Look through the lines below and extract each one that contains "Company".

* **SOURCE RECORDS**
◇ ◇ ◇ ◇

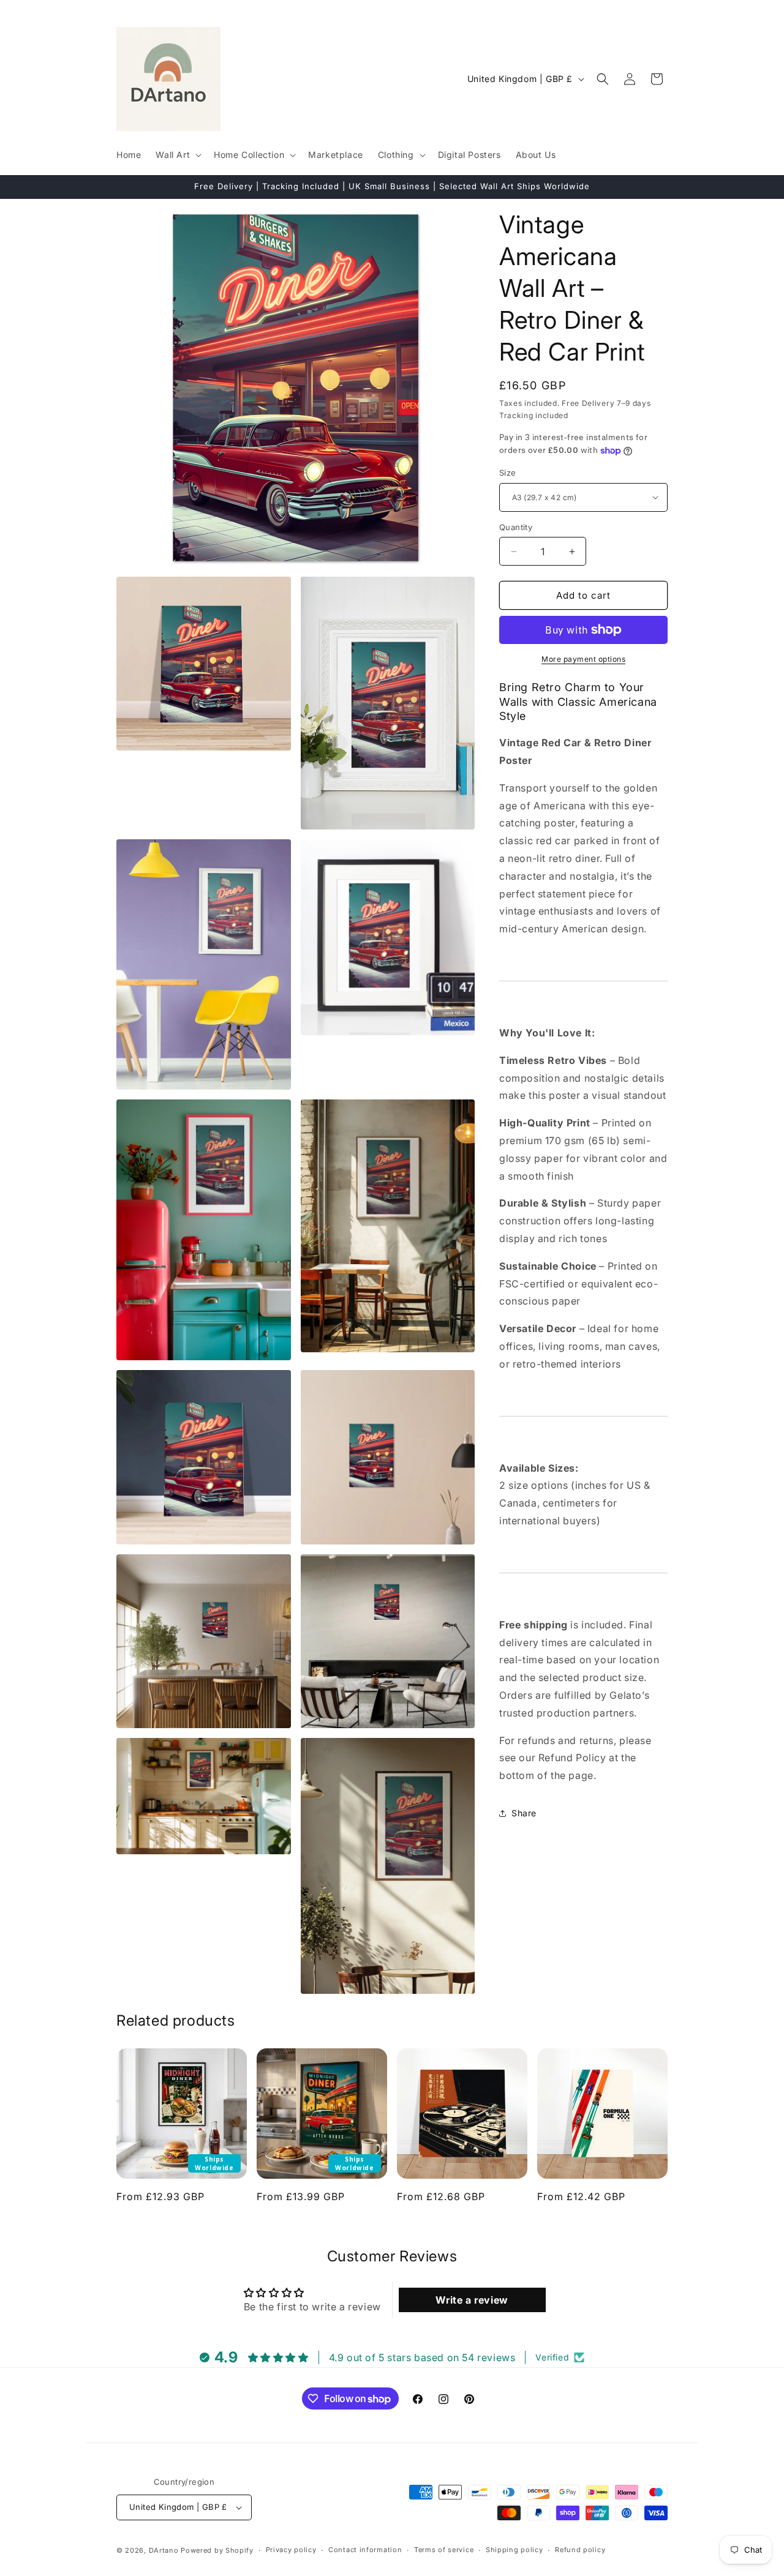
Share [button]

◇ ◇ ◇ ◇

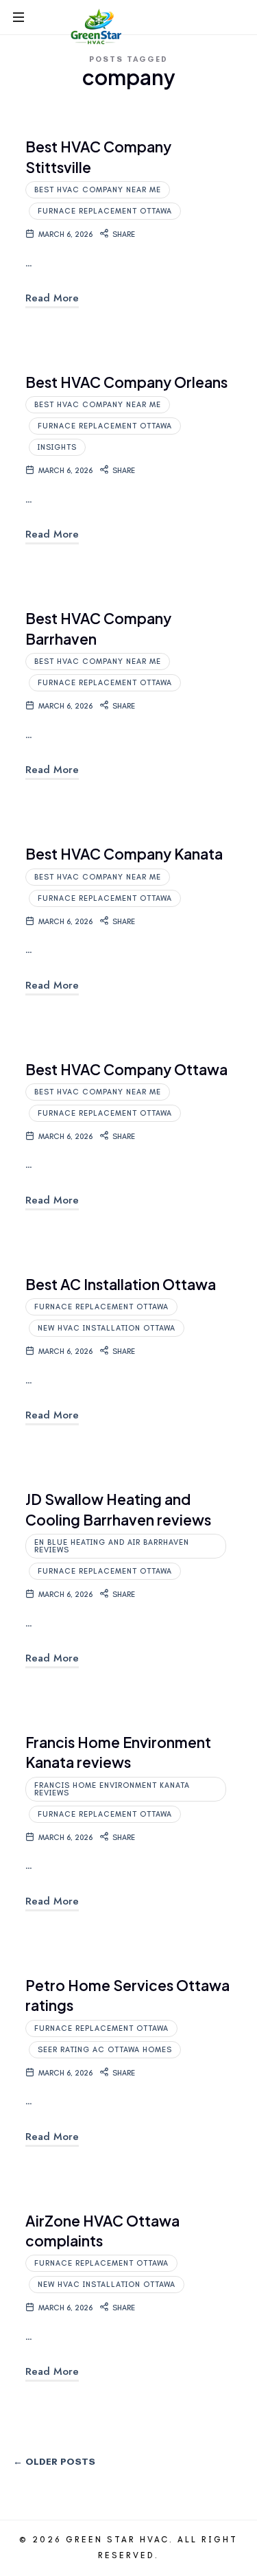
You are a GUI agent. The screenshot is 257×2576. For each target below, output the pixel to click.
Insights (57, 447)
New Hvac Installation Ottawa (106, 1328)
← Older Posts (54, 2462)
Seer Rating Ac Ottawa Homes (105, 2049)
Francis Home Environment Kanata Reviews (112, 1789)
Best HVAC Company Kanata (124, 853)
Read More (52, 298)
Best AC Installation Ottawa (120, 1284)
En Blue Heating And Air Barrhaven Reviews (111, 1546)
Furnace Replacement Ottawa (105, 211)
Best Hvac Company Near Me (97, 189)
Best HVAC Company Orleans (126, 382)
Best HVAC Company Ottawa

◇ ◇ ◇ ◇

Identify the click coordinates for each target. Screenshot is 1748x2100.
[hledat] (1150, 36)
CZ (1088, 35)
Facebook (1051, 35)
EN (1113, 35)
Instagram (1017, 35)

◇ ◇ ◇ ◇

* **WORKED SOLUTION**
Best HVAC Company Kanata (124, 853)
Best Hvac Company Near Me (97, 189)
Best HVAC Company Orleans (126, 382)
Best HVAC Company Ottawa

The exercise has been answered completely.